Augen zu bei Schwarzarbeit
Michel Huissoud kennt Bundesbern wie fast kein Zweiter. Diesmal ärgert er sich über die Untätigkeit des Bundes gegenüber Schwarzarbeit.
Veröffentlicht am 30. Mai 2025 - 14:05 Uhr
Meine letzte Kolumne des vergangenen Jahres endete mit einer optimistischen Note. Unter dem Titel «Benennt die Betrüger!» (Stichwort Covid-Hilfe) schrieb ich: Die Liste der Firmen, die wegen Schwarzarbeit verurteilt wurden – genauer: deswegen von öffentlichen Aufträgen ausgeschlossen werden –, sei öffentlich. «Bleiben wir also optimistisch!», meinte ich. Doch nun ist es an der Zeit, die Euphorie von damals zu bremsen.
Denn die erwähnte Liste umfasst zwar 99 Firmen, aber sie stammen alle aus Genf oder aus dem Waadtland – mit einer einzigen Ausnahme (Luzern). Merkwürdig ist zudem: Die Kontrollen betrafen offenbar weder die IT-Dienstleistungen noch die Medien – zwei Branchen notabene, die im Zuge der Digitalisierung besonders attraktiv geworden sind für Schwarzarbeit.
«Kontrollen scheinen auf Coiffeursalons, Baustellen und Beizen beschränkt zu sein.»

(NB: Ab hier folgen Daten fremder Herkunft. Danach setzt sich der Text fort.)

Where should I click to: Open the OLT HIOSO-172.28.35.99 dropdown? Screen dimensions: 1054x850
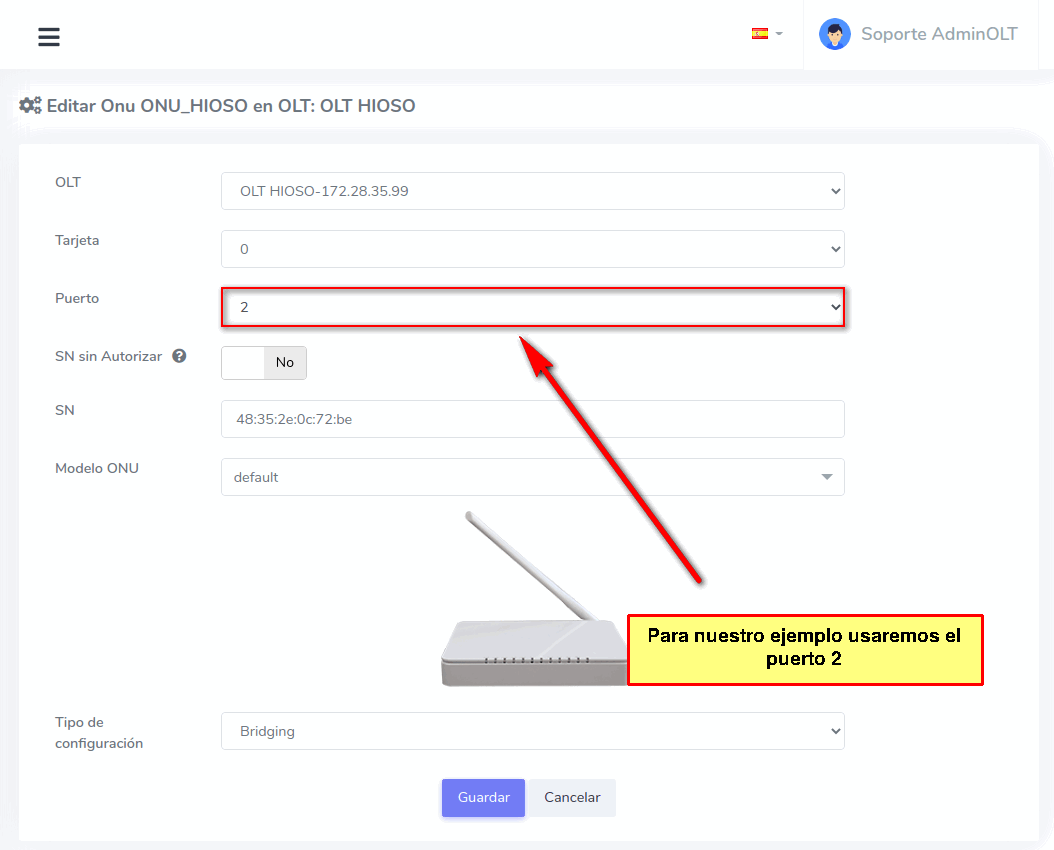(532, 191)
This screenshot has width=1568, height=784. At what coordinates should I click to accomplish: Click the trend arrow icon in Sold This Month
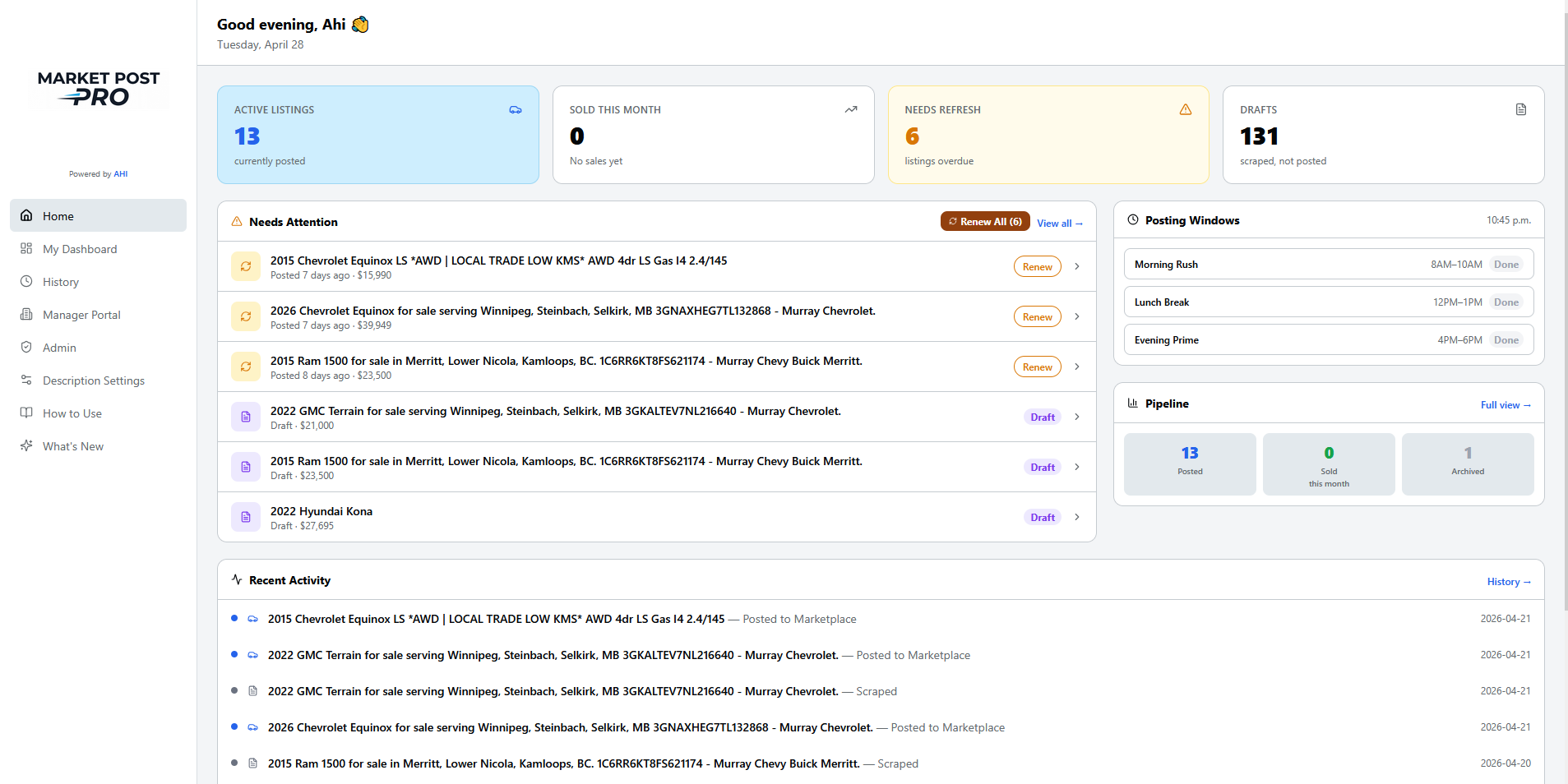[850, 109]
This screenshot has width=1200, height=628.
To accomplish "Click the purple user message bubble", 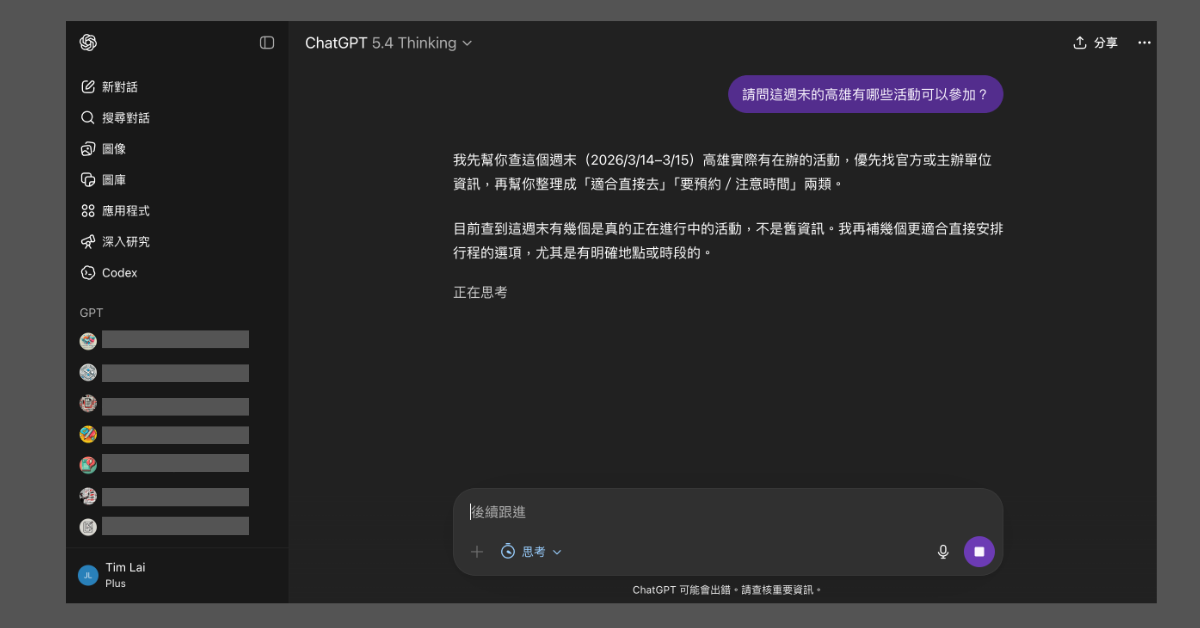I will pos(864,95).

In den 1990er-Jahren durchforsteten die Genfer Steuerfahnder jeweils jeden Morgen die Kleinanzeigen, um zu checken, ob die Jobinserenten auch im Steuerregister eingetragen sind. 30 Jahre später sind diese Kleinanzeigen verschwunden, und die «Freelancer» bieten ihre Dienste auf digitalen Plattformen an; zum Beispiel auf Gulp, Fixando, Yoojo oder Upwork. Die Hochschule Luzern hat insgesamt 47 davon identifiziert, auf die man aus der Schweiz zugreifen kann.
Die Schätzungen darüber, wie viele solcher Crowdworker, Gigworker, Clickworker oder Cloudworker es in der Schweiz gibt, gehen weit auseinander. Für das Bundesamt für Statistik greifen nur etwa 0,1 Prozent der Bevölkerung regelmässig auf diese Art der Erwerbstätigkeit zurück oder verdienen jährlich damit mehr als 10’000 Franken. Für die Gewerkschaft Syndicom sind es 135’000 Personen. Für die Hochschule Luzern zwischen 54500 und 148240 Personen.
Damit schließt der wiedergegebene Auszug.